── TEXT SHOWN ──

STAT 59800-HLT: Hands-On Learning Theory

Semester:	Fall 2020, also offered on Fall 2021, Fall 2019, Fall 2018, Fall 2017, Fall 2016 and Fall 2015
Time and place:	Tuesday and Thursday, 4.30pm-5.45pm EST
Instructor:	Jean Honorio
Office hours:	(Please send an e-mail for appointments)

Imagine you run your favorite machine learning algorithm and obtain impressive results. Some weeks later, you collect more data and your algorithm does not perform very well. What happened? Is your algorithm wrong? Do you need to collect more data for learning? Should you use another algorithm?

In this course, we will analyze when an algorithm works or not, with respect to several aspects, such as how much training data is needed, how much computation, etc. We will learn the main tools for proving theorems and proposing new algorithms, proving their convergence, necessary/sufficient number of samples, etc.

Technically speaking, this course will mainly focus on non-asymptotic analysis of the convergence and statistical efficiency of algorithms. We will introduce several concepts and proof techniques from statistical learning theory, information theory and optimization. The course will include topics such as concentration bounds, empirical risk minimization, PAC-Bayes, Rademacher/Gaussian complexity, Karush-Kuhn-Tucker conditions, primal-dual witness, convergence rates, restricted strong convexity, Fano's inequality, etc.

In a typical course, students work on projects for which the answer is known. Students in Hands-On Learning Theory work in projects for which there is not a known answer. Hands-On Learning Theory requires careful involvement in the project selection, and several meetings (outside the lecture times) in order to bring the projects to a level that is ready for conference submission (with some few extra work after the semester ends). Hands-On Learning Theory has already produced 10 papers accepted in some of the top conferences, and 9 papers currently under submission.

Learning Objectives

Upon completing the course, students should be able to use different techniques for:

Proving upper and lower bounds on the sample complexity of a learning problem.
Proving convergence rates of a continuous optimization problem.

Prerequisites

Basic knowledge from calculus and linear algebra is required. Some knowledge or experience with machine learning or data mining is welcome. Necessary concepts from statistics and optimization will be provided during the course.

Registration is by instructor's permission.

Assignments

There will be four homeworks, one paper review and one project (dates posted on the schedule). All assignments (homeworks, paper review and project) are to be done individually.

───
── AVAILABLE DATA ──

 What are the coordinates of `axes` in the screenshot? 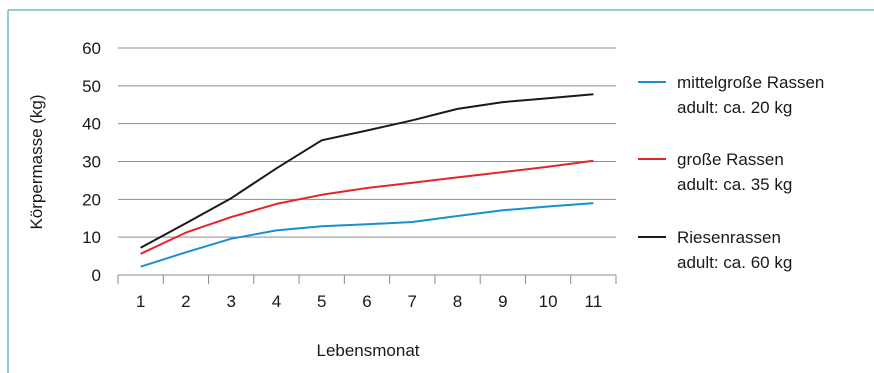 It's located at (367, 279).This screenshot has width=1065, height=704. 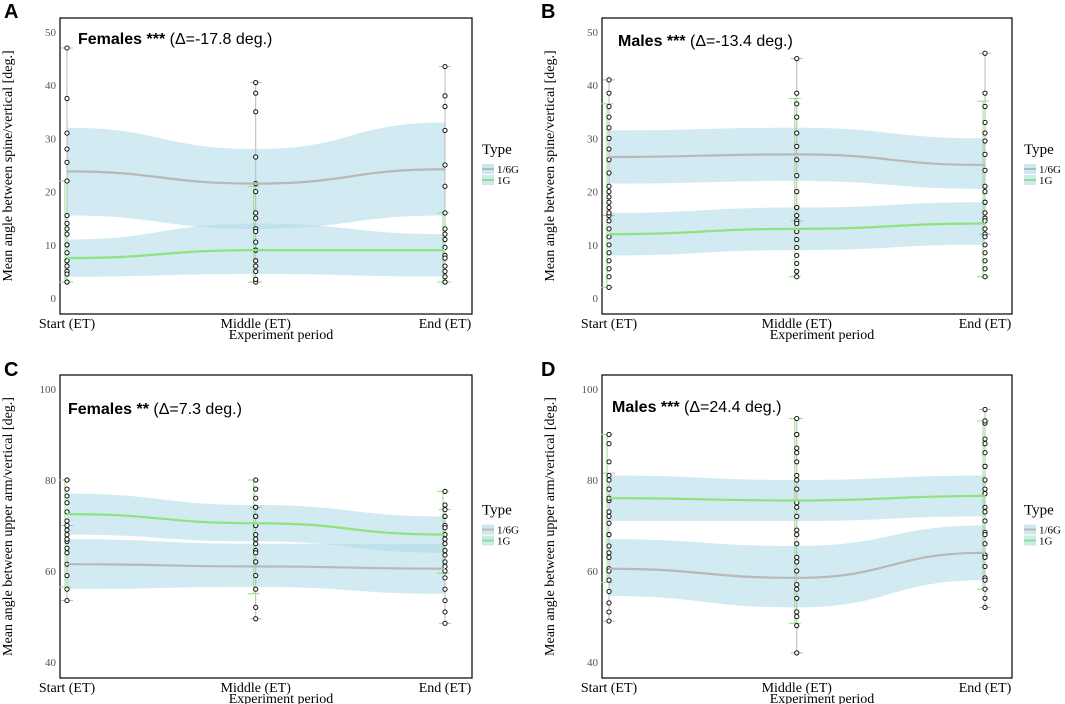 I want to click on legend-entry: 1/6G, so click(x=508, y=531).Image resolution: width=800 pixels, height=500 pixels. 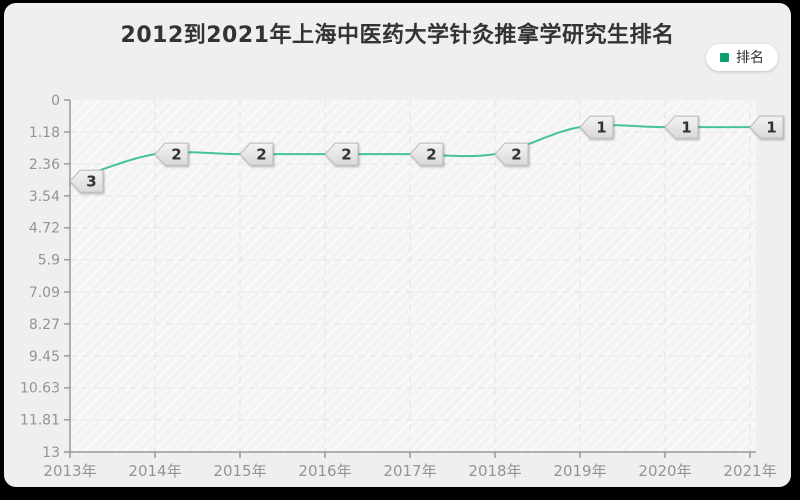 What do you see at coordinates (240, 471) in the screenshot?
I see `svg-text: 2015年` at bounding box center [240, 471].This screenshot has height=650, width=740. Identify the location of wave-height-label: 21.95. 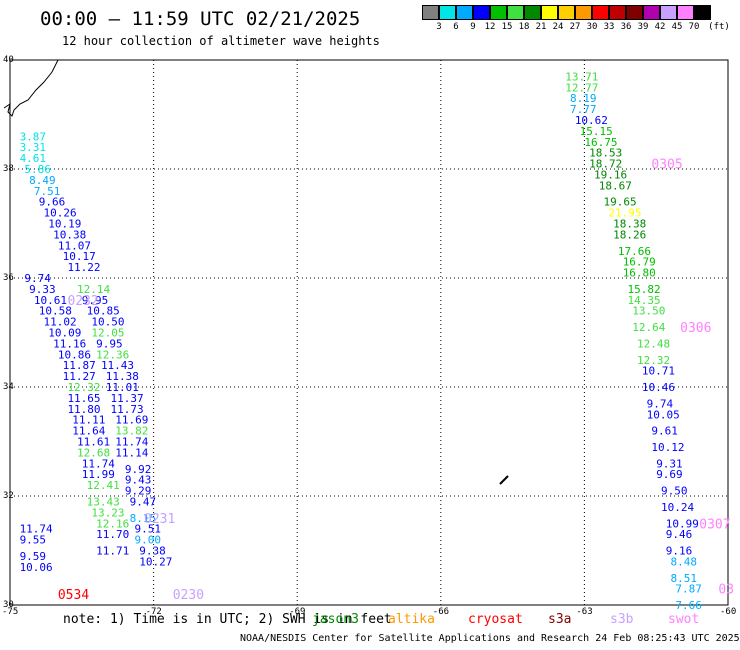
(624, 214). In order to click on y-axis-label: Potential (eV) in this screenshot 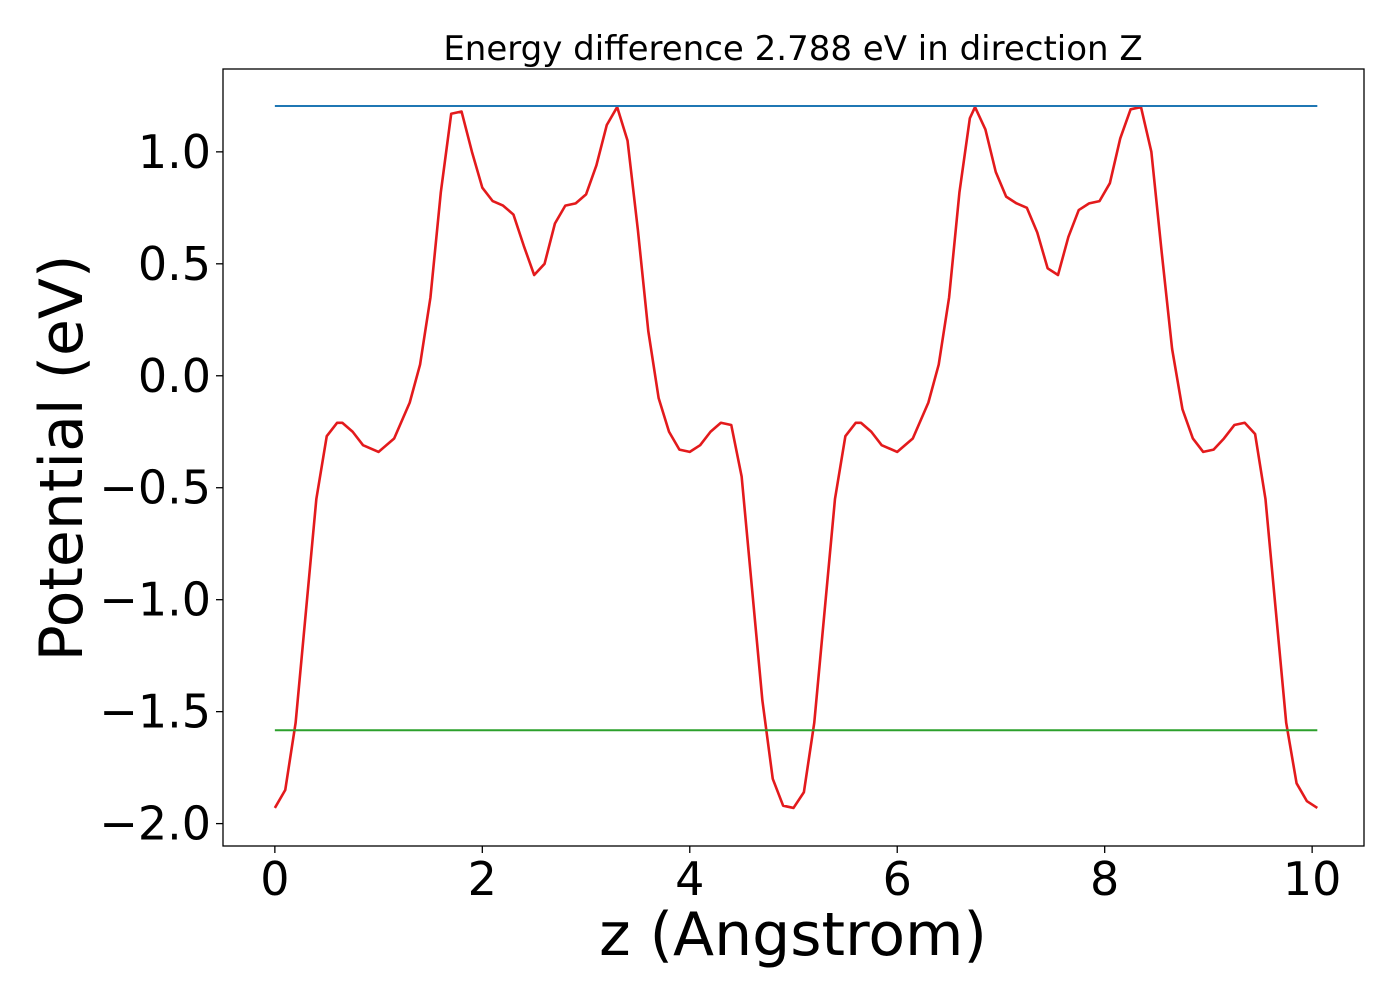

───

— EXERCISE TASKS —
1. From the Hands-On Learning Theory course description, extract the passage starting at "In this course, we" and ending at "of samples, etc.".
2. According to the Hands-On Learning Theory course description, how many papers has the course already had accepted at top conferences?
3. Carry on writing the Hands-On Learning Theory course description from its last sentence.

— EXERCISE ANSWERS —
1.
In this course, we will analyze when an algorithm works or not, with respect to several aspects, such as how much training data is needed, how much computation, etc. We will learn the main tools for proving theorems and proposing new algorithms, proving their convergence, necessary/sufficient number of samples, etc.

2. 10 papers.

3.
The homeworks will be on problems for which the answer is known. The project will be on a problem for which the answer is not known or only partially known.

For the paper review and the project, please pick a relevant topic according to your study goals. I encourage you to pick a paper and project on the same/similar topic. In case you do not have a topic, I can potentially assign you one. I encourage you to pick your topic as soon as possible.

For the paper review, you will write a 2-4 page review of a paper (around 1-2 weeks before the midterms). The goal is to learn to read technically demanding papers critically, and hopefully in the process, generate novel research ideas. Your review should not only summarize the main result of the paper, but critique it, instantiate it on examples, discuss its overall significance, and suggest possible future directions.

For the project, you will write a half-page project plan (in the beginning of the semester), a 2-4 page preliminary results report (around 1-2 weeks after the midterms) and a 4-8 page final results report (around the final exam date). The goal of the project is to apply some of the techniques learnt in class to a particular machine learning problem. Remember, the goal of the course is to learn how to prove theorems regarding sample complexity. Proposing a small modification to a current algorithm that allows proving aspects of the algorithm's behavior is also welcome.

Grading

Homeworks: 30%
Paper review: 20%
Preliminary project report: 20%
Final project report: 30%

Late policy

Assignments are to be submitted by the due date listed. Each person will be allowed seven days of extensions which can be applied to any combination of assignments during the semester. Use of a partial day will be counted as a full day. Extensions cannot be used after the final day of classes. Please, use the extension days wisely!

Assignments will NOT BE accepted if they are more than five days late.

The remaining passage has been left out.